The work of Yayoi Kusama spans the history of modern art. From beginnings in post-war surrealism, by her 60th birthday Kusama had made her mark on all the big movements of the century: abstract impressionism, performance art, pop art, and installation art all bear some of her influence. She corresponded with Georgia O’Keeffe, drew comparisons with Jackson Pollock and was Warholian before Warhol. Never staying still long enough to achieve lasting fame, she arranged orgiastic ‘happenings’, offered to sleep with Nixon to end the Vietnam War, and wrote novels and anthologies of poetry. Any retrospective seems doomed to fail.
With such a daunting body of work to make sense of, the Tate Modern starts at the beginning with her early domestic successes. And by the second room clear themes begin to emerge and repeat. There are dots. Lots of dots. Kusama refers to them as her polka dots, and the childlike garishness of the effect seems to chime with her out-sized personality. But they often look more like pores. Her 50s work is marked by watercolours and pastels with titles like ‘The Germ’, ‘The Stem’ and ‘A Flower’ that takes a view of life as seen through the microscope. Kusama’s dots seem to have less to do with fashion and more to do with mitochondria, cell walls, membranes. Everything. Or, in her own words: ‘a polka-dot has the form of the sun… Polka-dots are a way to infinity’.
The theme of art as therapy and biography also runs through her work. Struggles with her health only became apparent in 1973 when she returned to Japan and checked herself into a hospital for the mentally ill, but psychological trauma is evident in her earliest works which feature post-apocalyptic landscapes and corrupted nature. In ‘Lingering Dream’, neon green butterflies rest on limb-like stalks. The surrounding landscape is charcoal and sparse – the horizon bleeds into the sky – and it’s hard not to think of the firebombing of Japan, Hiroshima, Nagasaki.

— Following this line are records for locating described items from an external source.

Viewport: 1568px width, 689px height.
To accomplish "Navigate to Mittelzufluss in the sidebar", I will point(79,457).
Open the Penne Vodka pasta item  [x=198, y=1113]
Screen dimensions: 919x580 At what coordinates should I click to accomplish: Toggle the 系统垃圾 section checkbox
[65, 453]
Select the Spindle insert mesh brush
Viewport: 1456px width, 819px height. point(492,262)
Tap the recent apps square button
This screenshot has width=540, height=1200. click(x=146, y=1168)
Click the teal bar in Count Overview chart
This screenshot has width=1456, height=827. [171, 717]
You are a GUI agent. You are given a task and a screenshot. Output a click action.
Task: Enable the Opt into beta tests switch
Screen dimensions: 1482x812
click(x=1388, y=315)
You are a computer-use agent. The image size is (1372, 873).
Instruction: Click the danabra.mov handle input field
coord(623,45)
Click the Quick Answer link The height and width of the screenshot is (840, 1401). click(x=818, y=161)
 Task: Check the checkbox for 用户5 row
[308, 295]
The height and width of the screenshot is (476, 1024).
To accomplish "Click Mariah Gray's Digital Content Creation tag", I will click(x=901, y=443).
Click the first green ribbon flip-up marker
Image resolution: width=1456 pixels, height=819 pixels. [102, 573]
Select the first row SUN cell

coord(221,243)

Kusama would later confess to suffering from hallucinations and suicidal thoughts as a child as well physical abuse at the hands of her mother. Her accumulation sculptures depict furniture and clothing, most tellingly high-heels, whitewashed and covered entirely in white phallus-like protrusions. ‘Macaroni Shirt’ and ‘Macaroni Pants’ depict clothing made from … macaroni, suggestive of some revulsion or compulsion to do with food. Toward the close of the decade and at the height of the counterculture movement, Kusama’s dots took on psychedelic colours and were daubed on every available surface – even people.
These two themes – the psychological interior and the natural world –best combine in her most famous works. Her Infinity Net series catches Kusama in her abstract expressionist mode. Like Pollock et al, the paintings are about cause rather than effect, but the result is something that looks like a collection of organic cells created with an approach equal parts obsessive and therapeutic.
But of all the works on show, it’s the most recent ones that are most impressive. 2000’s ‘I’m Here, but Nothing’ turns Kusama’s childhood hallucinations into a gallery space; a living room is bathed in ultra violet light and scarred with vinyl – you guessed it – dots, while Kusama croons at visitors from a TV in the corner. Simiarlly awing is ‘Infinity Mirrored Room’, which, though more of a narrow-ish corridor, does exactly what it says on the tin. Using lights hung from the ceiling and an array of mirrors, the piece plunges you into a galaxy of light and space where everything and every movement echoes into the vanishing point. The room feels more science than nature – or at least a kind of fantastical nature only represented in science fiction – but fulfils the disorientating and psychological promise that runs through the rest of her work. You get the impression that Kusama’s meditative obsessiveness is a mind-bending effect that can never really be pulled off inside a gallery space. Infinity can’t sit inside a frame, and when the gallery space becomes the piece, that’s when the magic happens.